To do:
**a.** Decide whether each statement below agrees with the passage on Bendel’s strategy. Answer yes or no for each, and quote the exact words of the passage that decide it.
(i) Six new stores will open this year in addition to four that already exist.
(ii) Wexner sold the Limited and Express chains in 2005.
(iii) The mall units will carry only Bendel’s branded merchandise.
**b.** Reproduce the part of the passage on Bendel’s strategy starting with "Explaining the expansion" and going on through "Wexner always wanted.".

Extract:
* Start *

Under the retailer’s new strategy, the Fifth Avenue flagship will be downsized as Bendel’s concentrates on its most profitable areas while getting out of apparel. And the concept will be rolled out to shopping malls, where units will offer only Bendel’s branded merchandise. Six stores will open this year, joining the existing four.
Explaining the expansion strategy, Leslie Wexner, chairman and chief executive officer of Bendel’s parent Limited Brands Inc., said Thursday, “Bendel’s is one of the greatest and most recognizable brands in the world.”
Yet Bendel’s has never met Wexner’s criteria for successful brands. The store’s owner since 1985 has said that only brands with the potential to achieve $1 billion in sales are welcome in his stable. He’s also stated he’s happy to be out of the apparel business, having sold the Limited and Express chains in 2007.
As retail experiences its most traumatic period in a generation, the new Bendel’s represents yet another counterintuitive move by the legendary Wexner as he concentrates his empire on beauty and innerwear, having in the past spun off concepts like Abercrombie & Fitch. The refocusing gives Bendel’s another chance to be the cash cow Wexner always wanted.

* End *

Data records:
* Start *

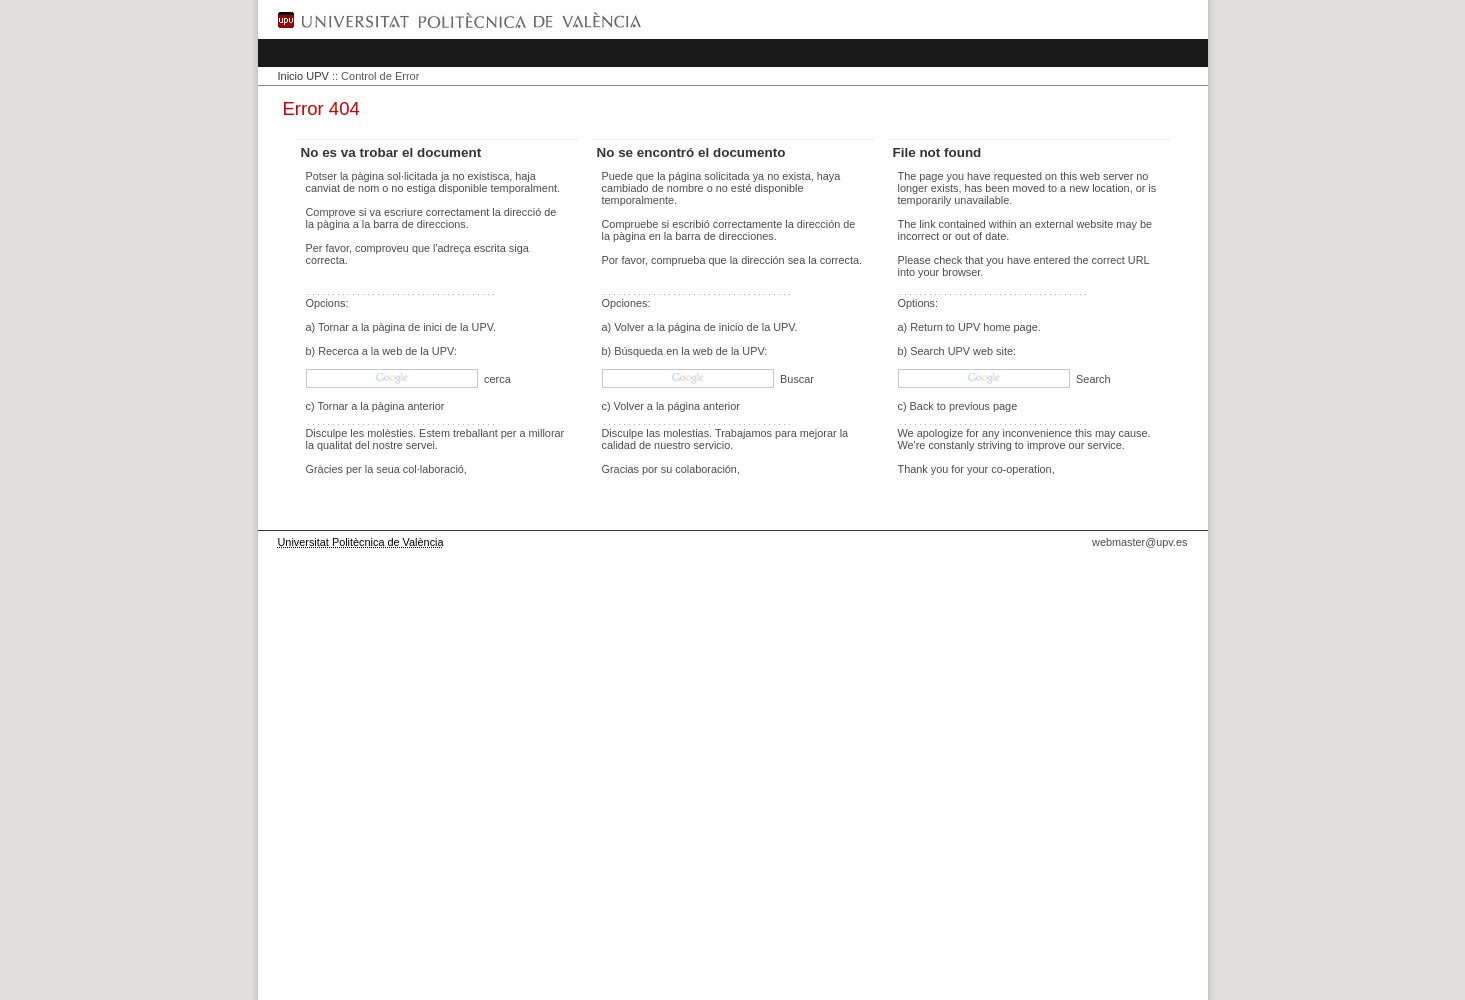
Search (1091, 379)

* End *
* Start *

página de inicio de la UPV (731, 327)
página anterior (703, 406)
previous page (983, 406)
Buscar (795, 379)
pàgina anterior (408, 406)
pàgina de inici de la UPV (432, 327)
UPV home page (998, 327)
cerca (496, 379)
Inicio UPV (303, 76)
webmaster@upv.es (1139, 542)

* End *

Outputs in order:
**a.**
(i) Yes: "Six stores will open this year, joining the existing four."
(ii) No: "having sold the Limited and Express chains in 2007."
(iii) Yes: "where units will offer only Bendel’s branded merchandise."

**b.**
Explaining the expansion strategy, Leslie Wexner, chairman and chief executive officer of Bendel’s parent Limited Brands Inc., said Thursday, “Bendel’s is one of the greatest and most recognizable brands in the world.”
Yet Bendel’s has never met Wexner’s criteria for successful brands. The store’s owner since 1985 has said that only brands with the potential to achieve $1 billion in sales are welcome in his stable. He’s also stated he’s happy to be out of the apparel business, having sold the Limited and Express chains in 2007.
As retail experiences its most traumatic period in a generation, the new Bendel’s represents yet another counterintuitive move by the legendary Wexner as he concentrates his empire on beauty and innerwear, having in the past spun off concepts like Abercrombie & Fitch. The refocusing gives Bendel’s another chance to be the cash cow Wexner always wanted.